Speedcast’s Martin Reason argued that regulation has become increasingly critical to technical innovation. With maritime companies forced to demonstrate compliance, it is becoming a bigger driver of innovation than IT companies telling end users what they should be buying.

But he doubted that the regulations of the future could they be driven by shipboard data unless its collection was mandated. “The type of vessel and company’s technology will make a huge difference. Without the right technology they won’t be able to collect that data”.

Maria Bruun Skipper of the Danish Shipowners’ Association admitted that owners can suffer from a lack of knowledge even when it comes to their core business. “As an association we provide a platform for collaboration, but there have to be a clear limits to how far they want to go.”

She cited the EU’s MRV regulation on CO2 emissions which has been opposed by some owners on the grounds that the information reported is commercially sensitive. But she added that a shipowner that is not innovative will be left behind.

“Efficiency has to take regulations into account not just to save fuel. When we look at CO2 there will requirements for absolute reductions and by then, technical and operational measures will not be enough,” she pointed out.

The huge discrepancy in enforcement is just as important, because it allows owners to fly under the radar and create market distortions. Prehn believes that regulation “can drive innovation in areas where the market does not do so and that’s true for all sectors.

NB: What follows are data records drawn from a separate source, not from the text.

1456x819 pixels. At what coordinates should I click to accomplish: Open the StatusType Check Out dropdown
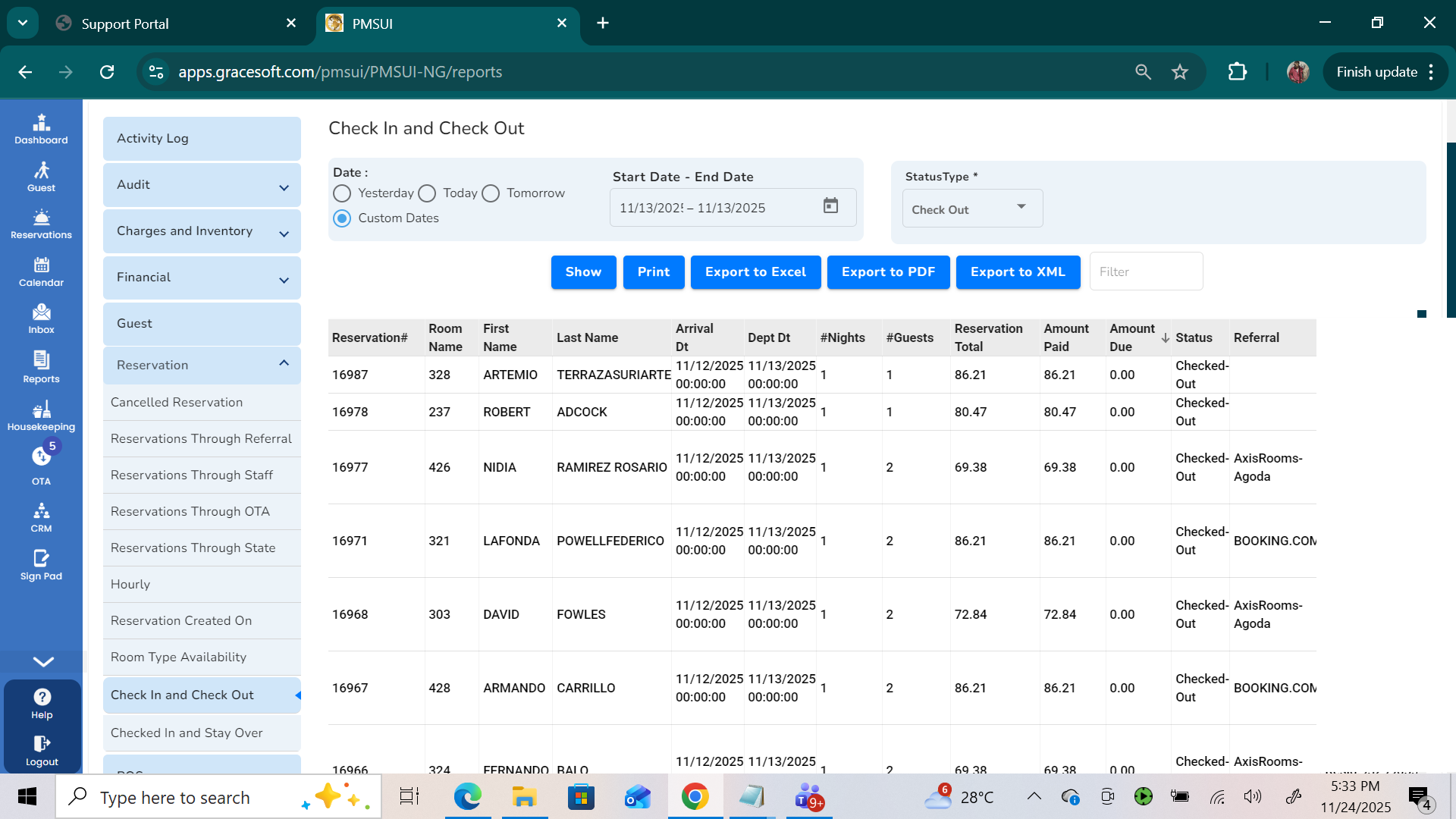(x=971, y=209)
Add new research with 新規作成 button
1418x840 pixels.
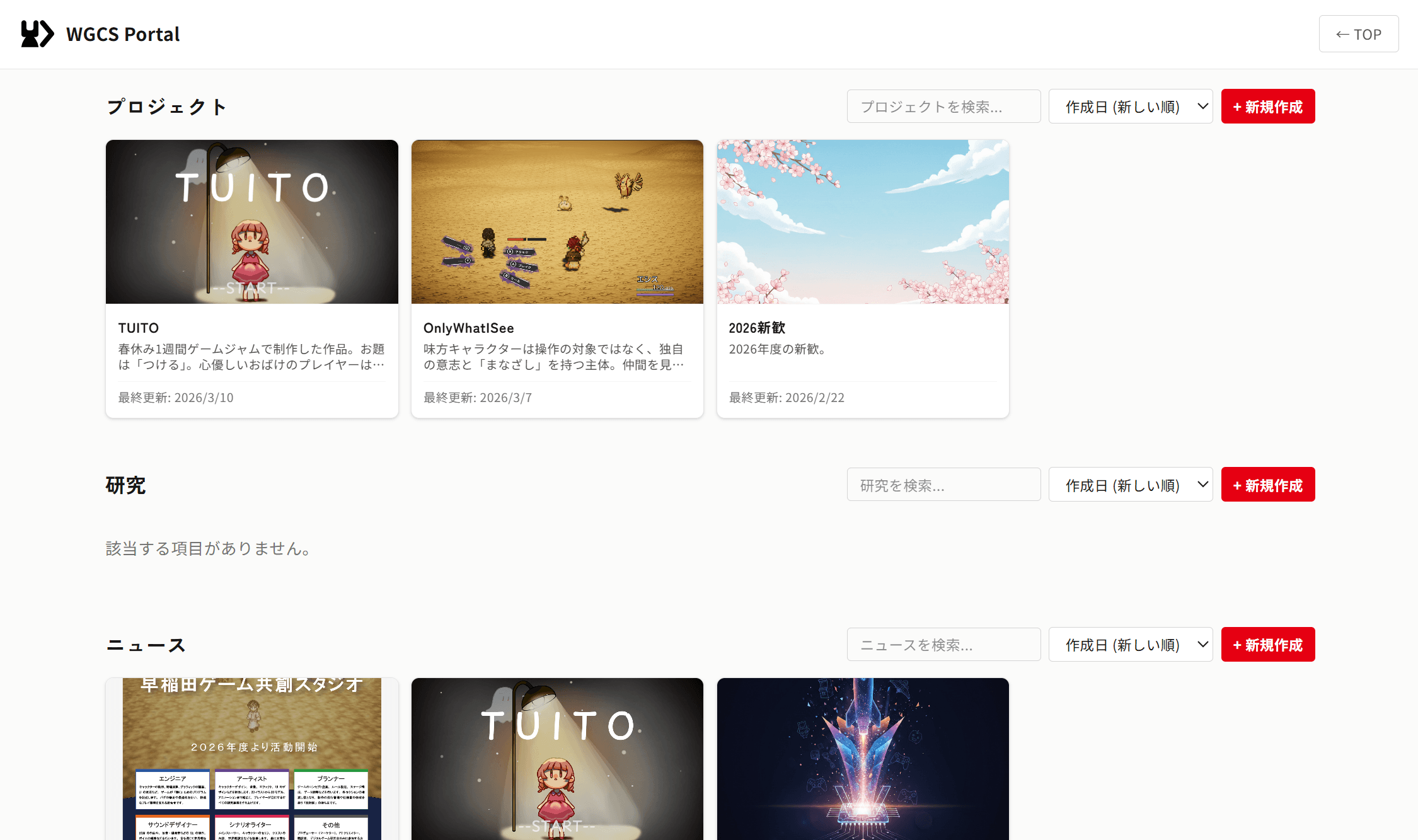coord(1267,485)
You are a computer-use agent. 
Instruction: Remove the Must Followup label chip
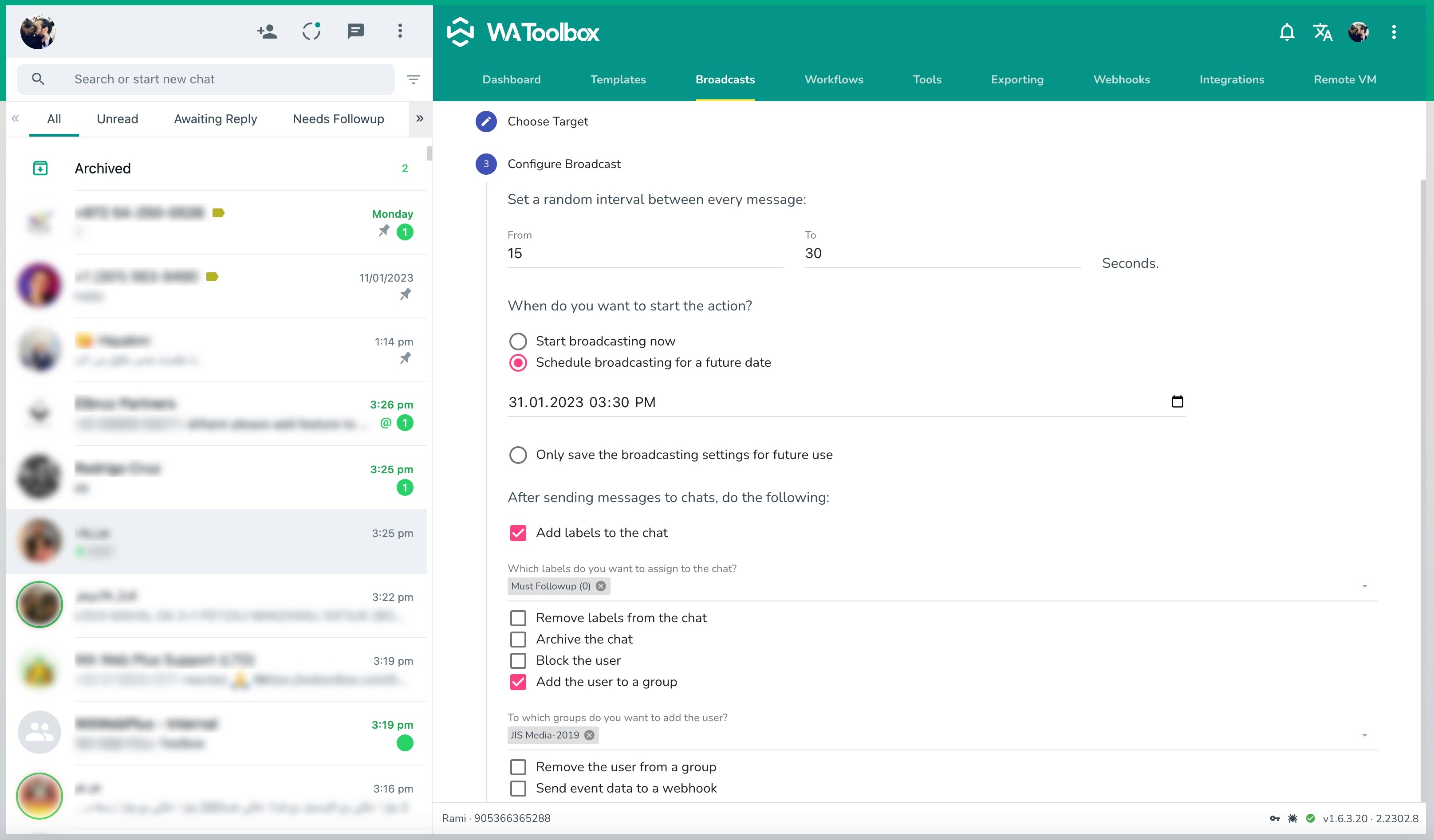click(x=601, y=586)
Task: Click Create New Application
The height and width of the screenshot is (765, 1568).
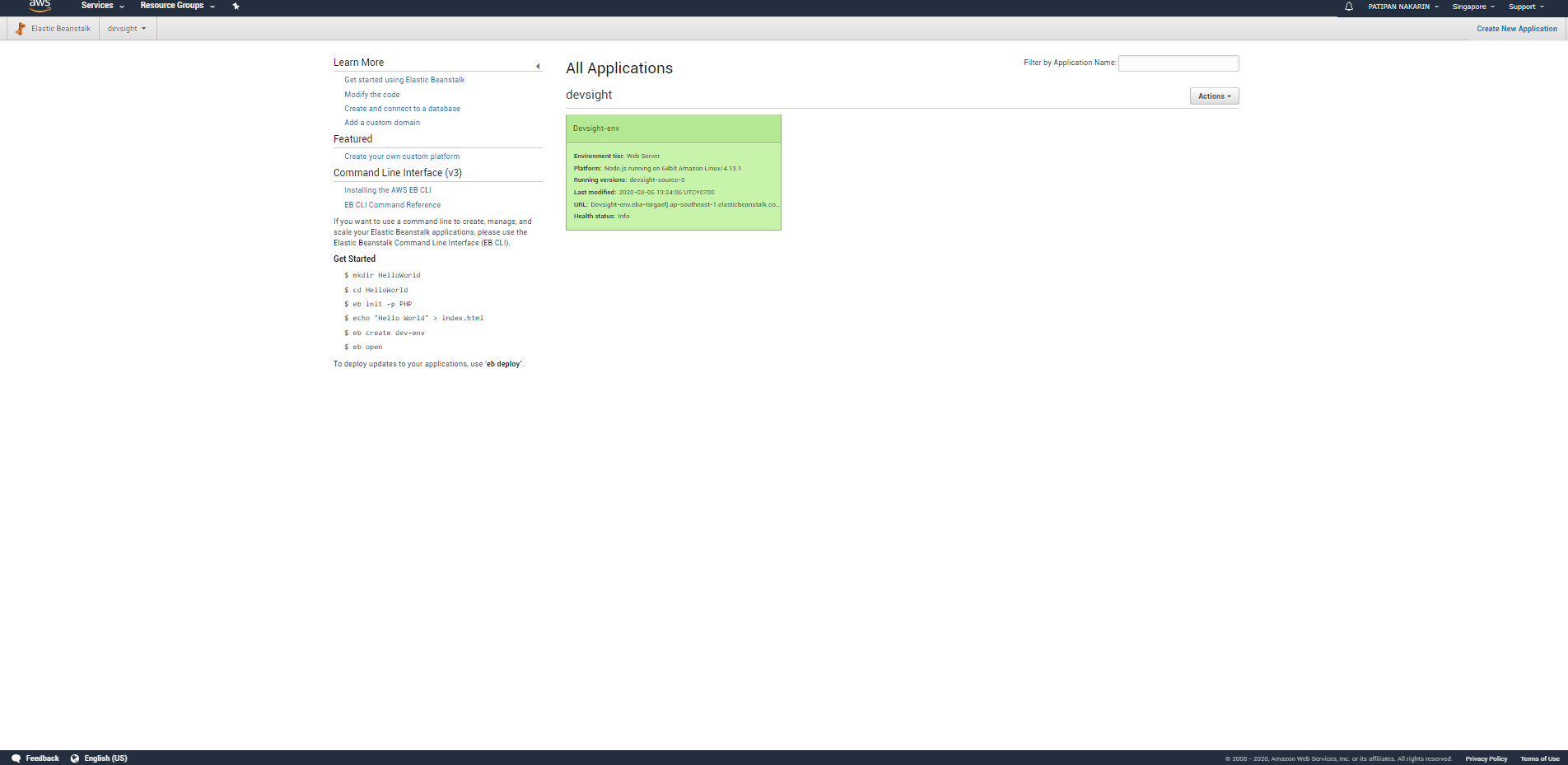Action: click(x=1516, y=28)

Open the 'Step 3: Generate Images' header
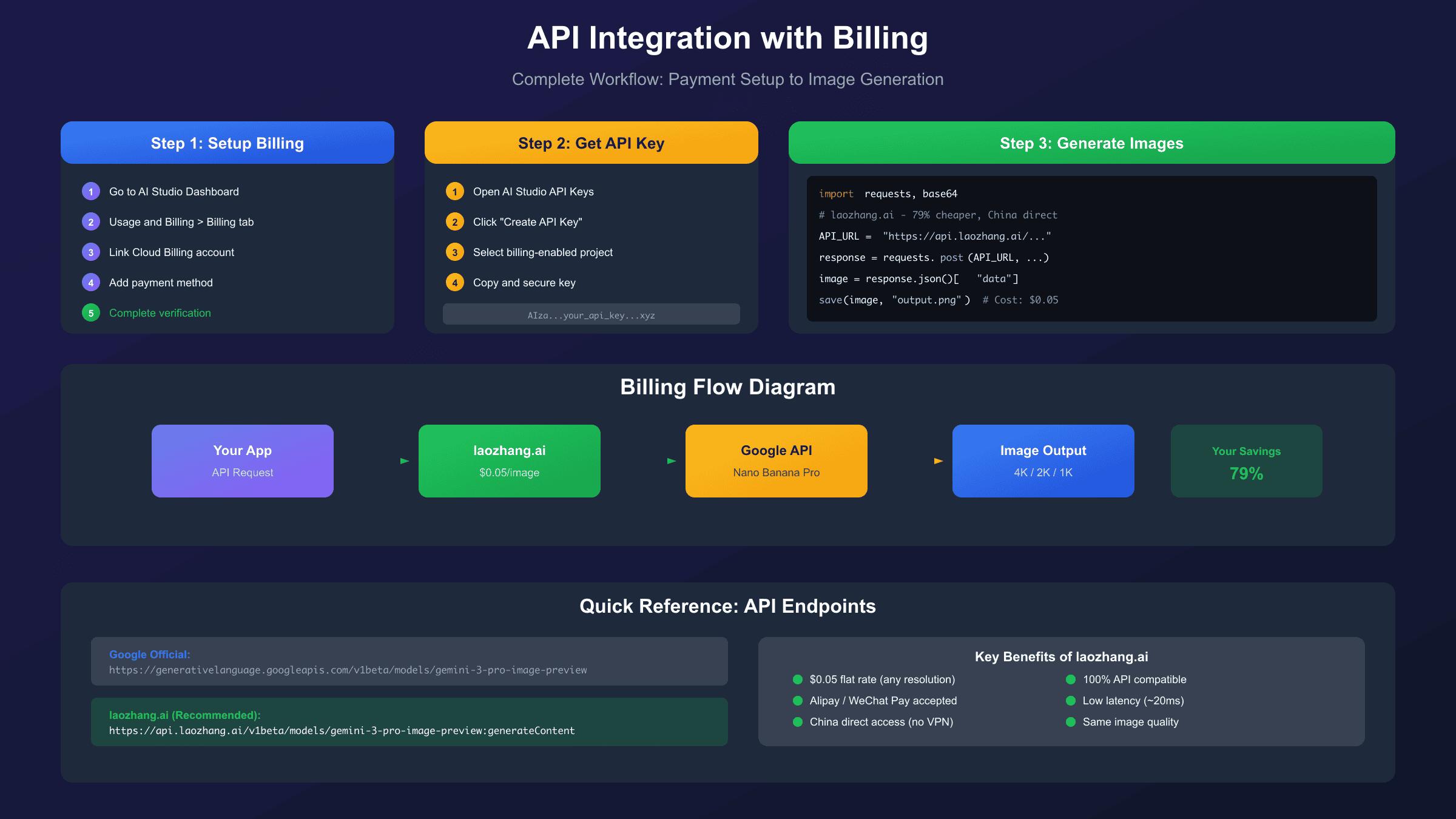1091,143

Regulations covering air pollution from trucks or ships will never be market-driven”.

Rodey said MMT has looked outside the industry for rules as well as best practice. “Unfortunately what we have found is many technologies that if we tried to implement them at IMO level would be blocked, so there are regulatory hurdles as well as opportunities.

To Christoffer Husell the discussion of regulation as an impediment to innovation is easily disproved. “Banking, insurance and healthcare are highly regulated industries full of sensitive information and security and there is so much innovation going on there,” he said. Start-ups are eating the incumbents’ revenues day by day. By some estimates, one third of conventional banking revenues would be taken by start-ups in the next five years. “To me it feels like an excuse not to push the envelope.”

Until that happens, shipping will continue to seek greater efficiencies, but here too, the game needs to change to achieve anything like the improvements required. Rodey pointed out that in a commoditised business, there are only two paths to obtain competitive advantage: cost and efficiency.

“The efficiency path of digitalisation leads to smarter fleets and is also a way to capture advantage over competitors who are locked into an analogue world,” he said. Maersk has invested millions in the efficiency of its fleet but has it, like others, inevitably hit a wall formed of fundamental design principles?  Rodey said he’d need a crystal ball to answer that one. “Other industries like rail transport are still innovating, even though they been around for hundreds of years. Efficiency is a lot of different things and its not just design, but also the way you operate.”

There is a risk in using the ‘super-users’ as the paradigm which makes best practices too lofty for the mainstream open-minded attitudes are not buried too deep. Wärtsilä recently hosted the Marine Mastermind competition to foster innovative ideas from start-ups and Ilari Parkkinen said the process had gone beyond insight on the future of the industry.

By encouraging new ideas and combining invention with analytics he said an owner could get access to information that hasn’t been available before. “Instead of regulations based on lowest common denominator, we could be looking at operations based on real history and existing information which could actually give us foresight. We need to break the orthodoxies of our very traditional business. If we don’t question, then we won’t create the disruption.”